◆ WHAT IS REQUIRED:
From the first line to the last, reproduce the records exactly as they appear below.

◆ EXTRACTED MATERIAL:
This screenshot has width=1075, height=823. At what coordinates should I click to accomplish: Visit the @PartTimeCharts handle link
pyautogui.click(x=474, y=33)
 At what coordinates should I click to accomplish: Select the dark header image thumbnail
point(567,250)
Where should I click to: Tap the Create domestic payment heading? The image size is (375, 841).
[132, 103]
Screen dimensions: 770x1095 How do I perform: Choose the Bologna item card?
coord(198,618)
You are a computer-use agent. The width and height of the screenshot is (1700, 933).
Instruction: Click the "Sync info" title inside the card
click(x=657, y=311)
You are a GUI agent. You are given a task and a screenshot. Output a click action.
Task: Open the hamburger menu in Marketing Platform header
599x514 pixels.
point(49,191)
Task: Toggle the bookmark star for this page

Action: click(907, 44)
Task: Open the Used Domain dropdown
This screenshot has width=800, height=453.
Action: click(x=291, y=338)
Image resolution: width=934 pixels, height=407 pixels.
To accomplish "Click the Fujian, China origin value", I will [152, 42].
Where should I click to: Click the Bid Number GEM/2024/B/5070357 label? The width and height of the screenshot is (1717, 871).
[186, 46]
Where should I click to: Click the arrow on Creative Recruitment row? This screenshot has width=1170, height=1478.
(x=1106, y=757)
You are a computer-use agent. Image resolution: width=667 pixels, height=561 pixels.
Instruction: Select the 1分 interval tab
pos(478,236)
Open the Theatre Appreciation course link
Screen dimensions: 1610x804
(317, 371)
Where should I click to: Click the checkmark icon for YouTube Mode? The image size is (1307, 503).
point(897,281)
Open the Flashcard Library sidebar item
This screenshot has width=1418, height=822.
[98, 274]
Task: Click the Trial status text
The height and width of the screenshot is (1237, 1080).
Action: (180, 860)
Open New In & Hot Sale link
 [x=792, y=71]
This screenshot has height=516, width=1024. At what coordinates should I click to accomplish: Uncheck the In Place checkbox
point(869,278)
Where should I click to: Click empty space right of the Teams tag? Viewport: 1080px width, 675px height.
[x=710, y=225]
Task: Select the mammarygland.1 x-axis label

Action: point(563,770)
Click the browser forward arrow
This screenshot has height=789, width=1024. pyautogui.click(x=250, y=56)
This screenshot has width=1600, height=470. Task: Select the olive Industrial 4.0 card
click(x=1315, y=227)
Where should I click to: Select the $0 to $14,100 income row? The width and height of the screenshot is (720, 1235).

◆ THE COMPLETED TASK:
This screenshot has width=1075, height=823. At what coordinates should I click to accomplish: Visit the @PartTimeCharts handle link
pyautogui.click(x=474, y=33)
 At what coordinates should I click to accomplish: Select the dark header image thumbnail
point(567,250)
Where should I click to: Tap the Create domestic payment heading? The image size is (375, 841).
[132, 103]
Screen dimensions: 770x1095 How do I perform: Choose the Bologna item card?
coord(198,618)
You are a computer-use agent. The width and height of the screenshot is (1700, 933).
Instruction: Click the "Sync info" title inside the card
click(x=657, y=311)
You are a GUI agent. You are given a task and a screenshot. Output a click action.
Task: Open the hamburger menu in Marketing Platform header
599x514 pixels.
point(49,191)
Task: Toggle the bookmark star for this page

Action: click(907, 44)
Task: Open the Used Domain dropdown
This screenshot has width=800, height=453.
Action: click(x=291, y=338)
Image resolution: width=934 pixels, height=407 pixels.
To accomplish "Click the Fujian, China origin value", I will [152, 42].
Where should I click to: Click the Bid Number GEM/2024/B/5070357 label? The width and height of the screenshot is (1717, 871).
[186, 46]
Where should I click to: Click the arrow on Creative Recruitment row? This screenshot has width=1170, height=1478.
(x=1106, y=757)
You are a computer-use agent. Image resolution: width=667 pixels, height=561 pixels.
Instruction: Select the 1分 interval tab
pos(478,236)
Open the Theatre Appreciation course link
Screen dimensions: 1610x804
(317, 371)
Where should I click to: Click the checkmark icon for YouTube Mode? The image size is (1307, 503).
point(897,281)
Open the Flashcard Library sidebar item
This screenshot has width=1418, height=822.
[98, 274]
Task: Click the Trial status text
The height and width of the screenshot is (1237, 1080).
Action: (180, 860)
Open New In & Hot Sale link
 [x=792, y=71]
This screenshot has height=516, width=1024. At what coordinates should I click to accomplish: Uncheck the In Place checkbox
point(869,278)
Where should I click to: Click empty space right of the Teams tag? Viewport: 1080px width, 675px height.
[x=710, y=225]
Task: Select the mammarygland.1 x-axis label

Action: point(563,770)
Click the browser forward arrow
This screenshot has height=789, width=1024. pyautogui.click(x=250, y=56)
This screenshot has width=1600, height=470. Task: Select the olive Industrial 4.0 card
click(x=1315, y=227)
Where should I click to: Select the $0 to $14,100 income row? The width and height of the screenshot is (720, 1235).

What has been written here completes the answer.